Task prompt.
In the listing that follows, the range to quote begins at the line that has "Click the red" and ends after the line that has "Task: Follow the Wedge part link 51118118634"; quote it verbatim and add nothing.

========

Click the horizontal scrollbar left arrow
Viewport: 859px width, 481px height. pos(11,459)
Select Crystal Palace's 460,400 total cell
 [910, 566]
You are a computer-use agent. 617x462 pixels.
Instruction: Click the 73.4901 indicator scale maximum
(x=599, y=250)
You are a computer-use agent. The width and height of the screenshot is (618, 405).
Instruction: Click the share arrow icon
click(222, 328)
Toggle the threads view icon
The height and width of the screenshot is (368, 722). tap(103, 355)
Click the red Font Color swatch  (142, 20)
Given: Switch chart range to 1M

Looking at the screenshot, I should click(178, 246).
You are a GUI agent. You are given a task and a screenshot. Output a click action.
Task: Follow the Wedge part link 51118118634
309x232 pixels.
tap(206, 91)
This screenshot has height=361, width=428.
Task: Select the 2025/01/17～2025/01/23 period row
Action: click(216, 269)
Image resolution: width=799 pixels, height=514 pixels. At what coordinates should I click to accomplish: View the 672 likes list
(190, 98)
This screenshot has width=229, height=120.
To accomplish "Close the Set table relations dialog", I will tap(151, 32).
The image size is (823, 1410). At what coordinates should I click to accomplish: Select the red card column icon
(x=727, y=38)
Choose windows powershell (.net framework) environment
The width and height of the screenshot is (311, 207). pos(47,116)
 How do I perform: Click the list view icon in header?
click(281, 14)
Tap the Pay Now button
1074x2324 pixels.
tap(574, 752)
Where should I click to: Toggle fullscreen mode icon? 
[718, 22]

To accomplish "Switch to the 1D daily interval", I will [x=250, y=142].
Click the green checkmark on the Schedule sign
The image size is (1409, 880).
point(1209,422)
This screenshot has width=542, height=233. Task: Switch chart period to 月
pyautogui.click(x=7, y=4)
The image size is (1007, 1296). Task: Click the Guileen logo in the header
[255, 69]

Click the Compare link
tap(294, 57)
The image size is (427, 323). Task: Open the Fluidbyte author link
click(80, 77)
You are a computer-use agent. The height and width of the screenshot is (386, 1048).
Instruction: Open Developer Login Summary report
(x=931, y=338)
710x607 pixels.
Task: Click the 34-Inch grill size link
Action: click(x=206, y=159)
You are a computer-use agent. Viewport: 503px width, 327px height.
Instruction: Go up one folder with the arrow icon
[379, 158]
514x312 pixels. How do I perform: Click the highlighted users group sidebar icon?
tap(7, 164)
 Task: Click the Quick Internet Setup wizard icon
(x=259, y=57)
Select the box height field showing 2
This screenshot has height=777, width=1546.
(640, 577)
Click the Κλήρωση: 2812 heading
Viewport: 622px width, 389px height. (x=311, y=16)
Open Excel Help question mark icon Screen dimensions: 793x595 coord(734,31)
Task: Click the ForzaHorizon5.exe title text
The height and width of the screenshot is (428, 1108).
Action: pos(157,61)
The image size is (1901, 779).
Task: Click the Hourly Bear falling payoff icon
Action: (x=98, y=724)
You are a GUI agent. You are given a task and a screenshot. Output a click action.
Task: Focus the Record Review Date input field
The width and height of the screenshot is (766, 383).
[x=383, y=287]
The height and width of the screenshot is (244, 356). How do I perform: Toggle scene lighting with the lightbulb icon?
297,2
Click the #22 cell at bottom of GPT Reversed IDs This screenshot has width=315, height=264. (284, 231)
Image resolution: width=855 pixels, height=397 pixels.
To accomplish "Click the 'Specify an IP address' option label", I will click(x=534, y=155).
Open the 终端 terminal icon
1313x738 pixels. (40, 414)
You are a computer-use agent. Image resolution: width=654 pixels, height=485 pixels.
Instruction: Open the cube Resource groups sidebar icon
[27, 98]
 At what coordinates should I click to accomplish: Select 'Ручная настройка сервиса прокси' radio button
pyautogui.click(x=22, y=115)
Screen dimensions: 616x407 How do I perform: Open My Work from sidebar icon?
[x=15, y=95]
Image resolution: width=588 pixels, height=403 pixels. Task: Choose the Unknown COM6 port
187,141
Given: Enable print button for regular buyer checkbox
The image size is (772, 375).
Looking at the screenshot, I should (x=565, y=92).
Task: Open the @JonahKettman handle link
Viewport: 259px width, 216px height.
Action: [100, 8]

========

Exercise solution.
Click the red Font Color swatch  (142, 20)
Given: Switch chart range to 1M

Looking at the screenshot, I should click(178, 246).
You are a GUI agent. You are given a task and a screenshot. Output a click action.
Task: Follow the Wedge part link 51118118634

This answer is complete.